◆ Task objective ◆
Pick out every line of the records below that contains the string "height", and copy each one. Letter case must match.

◆ Task material ◆
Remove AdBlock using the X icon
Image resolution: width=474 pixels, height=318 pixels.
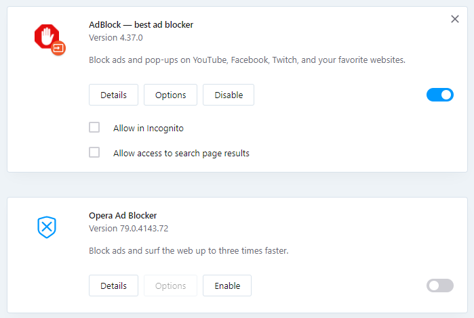tap(455, 19)
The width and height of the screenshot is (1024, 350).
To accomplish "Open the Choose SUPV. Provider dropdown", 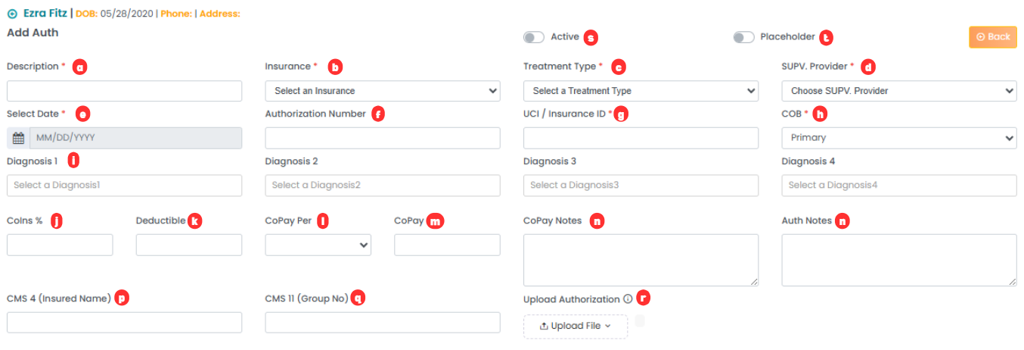I will pos(898,91).
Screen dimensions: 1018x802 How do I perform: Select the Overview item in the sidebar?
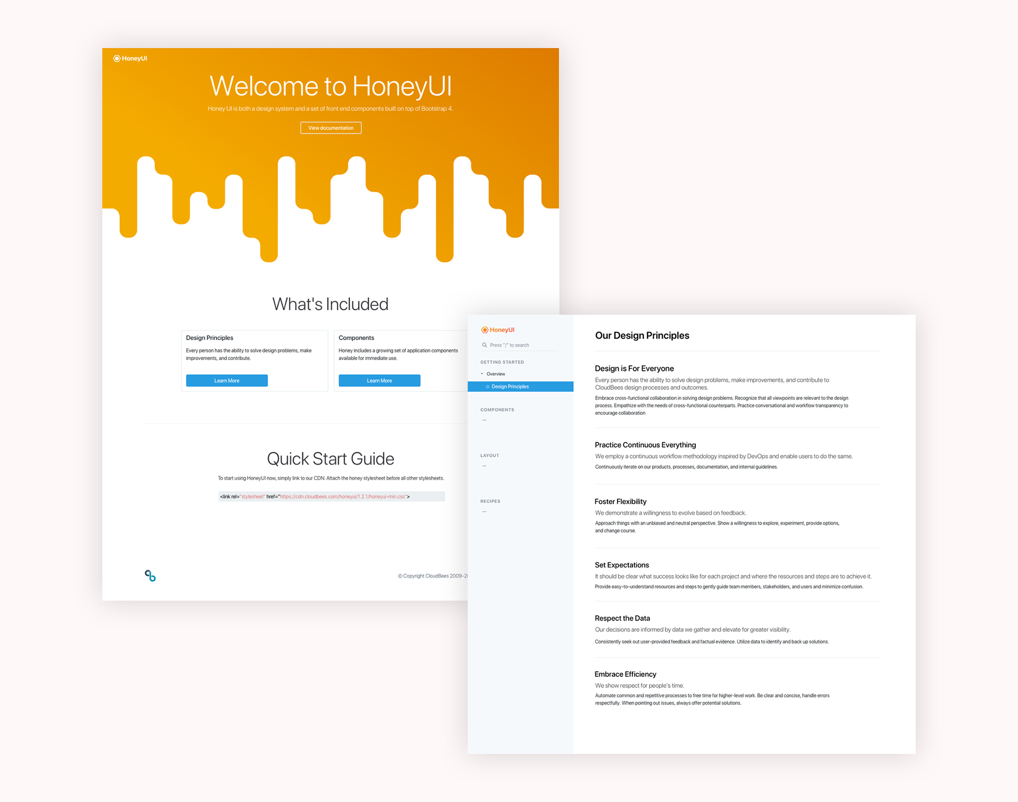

◆ Finished answer ◆
Image resolution: width=474 pixels, height=318 pixels.
The width and height of the screenshot is (1024, 350).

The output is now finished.